» **What you will do**:
Leaving out every image, restate all the records word for word.

BEGIN Records to use

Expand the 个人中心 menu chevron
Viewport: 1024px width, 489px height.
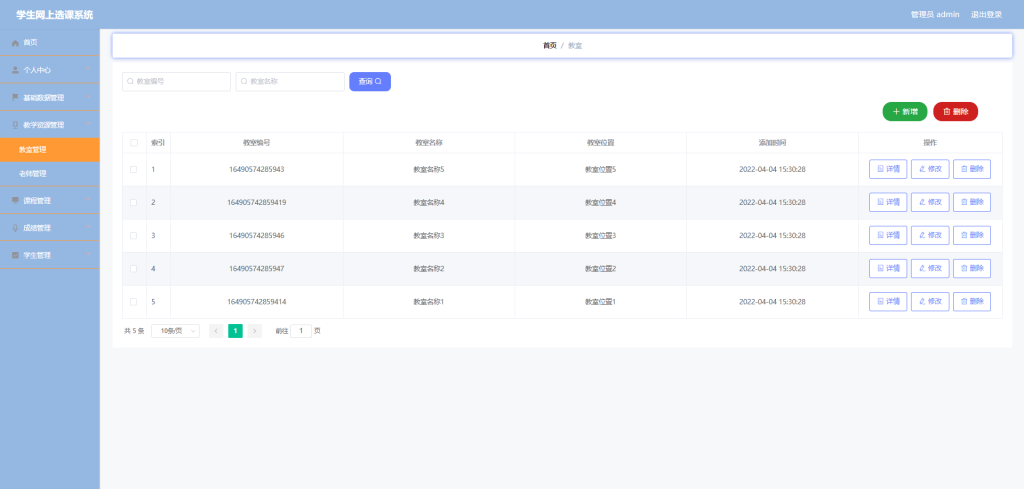click(88, 69)
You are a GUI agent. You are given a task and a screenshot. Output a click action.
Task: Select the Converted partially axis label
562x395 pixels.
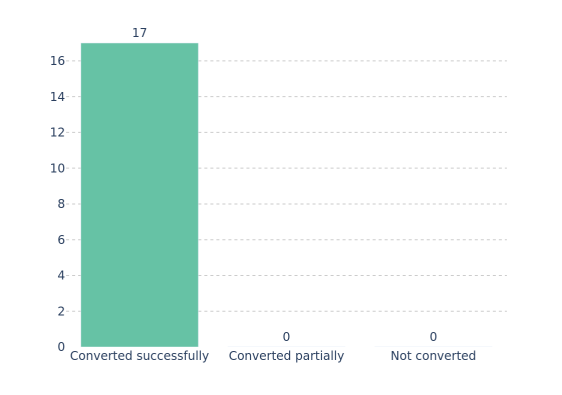click(x=286, y=356)
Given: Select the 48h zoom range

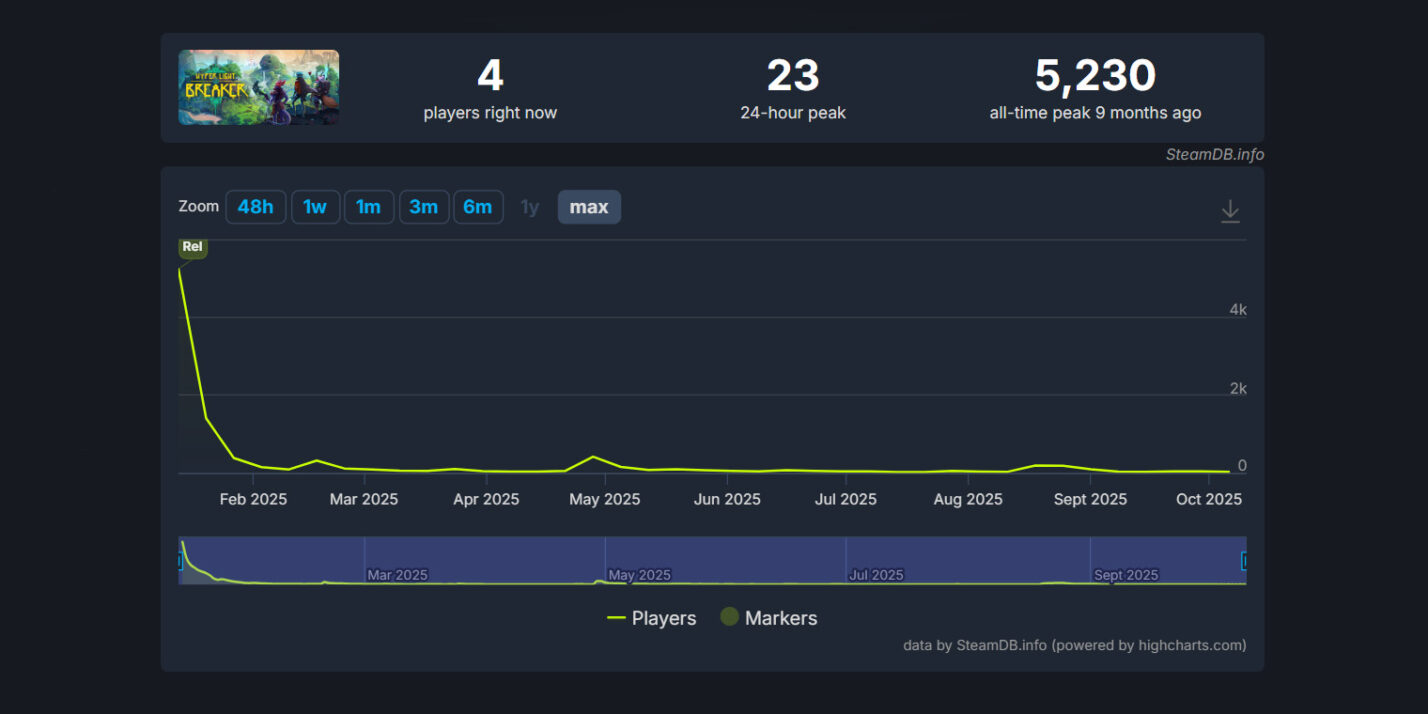Looking at the screenshot, I should coord(255,207).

END Records to use

» **Expected output**:
Expand the 个人中心 menu chevron
Viewport: 1024px width, 489px height.
click(88, 69)
You are a GUI agent. You are given a task and a screenshot. Output a click action.
Task: Select the Converted partially axis label
562x395 pixels.
click(x=286, y=356)
Given: Select the 48h zoom range

Looking at the screenshot, I should coord(255,207).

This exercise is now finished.